Hearod responded to the scene and said Parker appeared to be resting peacefully on his pillow, according to the McAlester News-Capital.
Officials released a statement regarding Parker and his service to the community.
“It is with great sadness that the McAlester Police Department announces the sudden loss of Captain Richard Parker. Captain Parker served the citizens of McAlester for over 26 years,” the statement said. “He truly understood his role to protect and serve our community and cared deeply for the citizens of McAlester and his fellow law enforcement officers. Captain Parker will be greatly missed by those who have had the pleasure of knowing him. We ask that you keep Captain Parker’s family, friends, and community in your thoughts as they grieve this great loss.”

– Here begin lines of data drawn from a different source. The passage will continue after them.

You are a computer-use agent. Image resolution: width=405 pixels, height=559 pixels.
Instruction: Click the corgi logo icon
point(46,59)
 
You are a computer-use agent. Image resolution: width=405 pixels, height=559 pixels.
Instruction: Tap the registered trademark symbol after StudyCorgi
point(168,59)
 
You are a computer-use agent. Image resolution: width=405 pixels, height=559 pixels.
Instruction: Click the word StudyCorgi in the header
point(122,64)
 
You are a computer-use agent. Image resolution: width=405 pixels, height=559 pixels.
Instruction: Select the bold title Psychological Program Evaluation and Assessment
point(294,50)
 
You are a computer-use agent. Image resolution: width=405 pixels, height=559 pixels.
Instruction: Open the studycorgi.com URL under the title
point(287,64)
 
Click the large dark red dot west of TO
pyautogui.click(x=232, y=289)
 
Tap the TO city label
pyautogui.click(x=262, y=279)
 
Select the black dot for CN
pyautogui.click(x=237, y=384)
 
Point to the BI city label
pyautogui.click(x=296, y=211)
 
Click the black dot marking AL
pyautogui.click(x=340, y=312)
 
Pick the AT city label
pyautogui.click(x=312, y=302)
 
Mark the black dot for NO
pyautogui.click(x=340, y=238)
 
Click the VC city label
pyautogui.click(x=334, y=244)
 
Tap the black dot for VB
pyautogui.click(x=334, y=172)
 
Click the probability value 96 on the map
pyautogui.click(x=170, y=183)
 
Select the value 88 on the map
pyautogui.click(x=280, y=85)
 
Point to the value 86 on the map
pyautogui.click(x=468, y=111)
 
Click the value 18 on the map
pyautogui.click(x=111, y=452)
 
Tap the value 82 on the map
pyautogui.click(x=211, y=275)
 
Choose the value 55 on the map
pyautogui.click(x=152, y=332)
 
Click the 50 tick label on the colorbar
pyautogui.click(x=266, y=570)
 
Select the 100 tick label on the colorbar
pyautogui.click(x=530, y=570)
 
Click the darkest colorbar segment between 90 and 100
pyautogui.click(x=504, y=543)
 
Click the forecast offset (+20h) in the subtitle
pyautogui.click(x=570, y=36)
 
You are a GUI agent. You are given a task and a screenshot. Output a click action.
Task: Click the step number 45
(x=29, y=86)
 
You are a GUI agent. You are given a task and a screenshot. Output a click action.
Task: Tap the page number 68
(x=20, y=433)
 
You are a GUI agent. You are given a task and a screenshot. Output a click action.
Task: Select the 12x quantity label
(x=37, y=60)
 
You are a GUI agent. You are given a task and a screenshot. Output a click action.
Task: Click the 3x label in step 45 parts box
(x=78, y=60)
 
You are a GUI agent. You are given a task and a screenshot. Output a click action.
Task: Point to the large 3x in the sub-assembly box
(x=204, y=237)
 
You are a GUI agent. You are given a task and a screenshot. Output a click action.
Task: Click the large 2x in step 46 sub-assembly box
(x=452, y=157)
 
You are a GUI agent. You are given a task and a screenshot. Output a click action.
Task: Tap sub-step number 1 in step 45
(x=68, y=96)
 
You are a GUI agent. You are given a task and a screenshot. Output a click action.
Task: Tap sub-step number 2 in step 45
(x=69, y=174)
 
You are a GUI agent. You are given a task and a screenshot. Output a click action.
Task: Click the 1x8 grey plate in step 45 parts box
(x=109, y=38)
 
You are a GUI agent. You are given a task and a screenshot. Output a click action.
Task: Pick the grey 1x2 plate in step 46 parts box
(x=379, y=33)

At the time of his death, Parker served as the day-watch shift commander.
Hearod noted that he and Parker arrived at the McAlester Police Department close to the same time.
“I started in ‘95 and he started. in ‘96,” Hearod said.
Parker would have surpassed 27 years with MPD in July. He intended on working another five years before retiring, according to the chief.
In addition to his primary duties, Parker’s collateral assignments included firearms instructor and the department’s armorer.
“He loved to hunt and he loved to go on cruises with his kids,” Hearod said. “He loved his job and he loved his kids. … He was what you wanted in a cop. He was a solid officer and a solid dad.”